In terms of the performance of the “Marvel” compass, I can now begin to understand why it was not the success its publicity suggested it would be. Even in comparison to Taguel’s similar design, I found it difficult to adjust and even trickier to draw with, largely due to the requirement of constantly adjusting the tilt of the ball-jointed foot. Although my example lacks the additional hexagonal template, I can only imagine that this would have been more difficult still to negotiate successfully. Add to this its exorbitantly high price point, and the real marvel seems to be that it survived as long as it did.

James Frederick Bennett soon abandoned the drawing instrument business, instead entering the lucrative new field of electrical engineering. The 1891 and 1901 census returns have him down as “Electrical Inventor” and “Electrical Engineer” respectively, and by 1911 he has moved on again to the emerging automobile industry as “Motor Car Business Master”. His later patents included inventions as diverse as horse shoes, radiators, gas and oil engines, a new type of cardboard, improved plastics, carburettors, buffers, tape measures, tennis court markings and even a modified curling stone fitted with ball bearings to allow the game to be played on a linoleum floor or billiard table. In all, his name appears on about fifty patents between 1894 and 1935.

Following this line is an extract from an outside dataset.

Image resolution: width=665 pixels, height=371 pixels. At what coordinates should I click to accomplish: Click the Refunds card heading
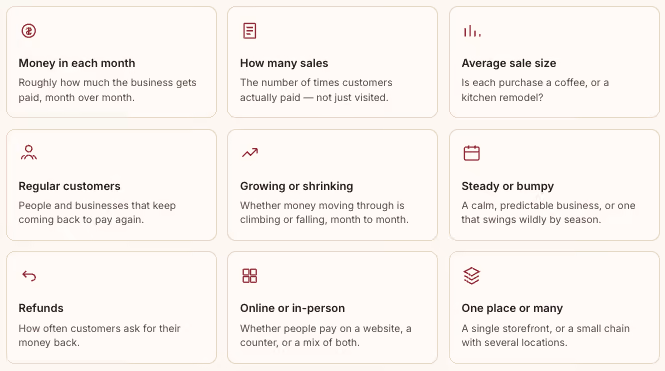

Benjamin Batty Smith, meanwhile, continued in his previous line of work as a maker of joiners’ tools up to and including the 1901 census. He died just three years later at the age of 44, a depressingly common outcome for Sheffield’s working toolmakers. Unlike many thousands of his equally unfortunate colleagues, his name is at least remembered by the compass he helped to create, a beautiful but flawed example of the instrument maker’s art.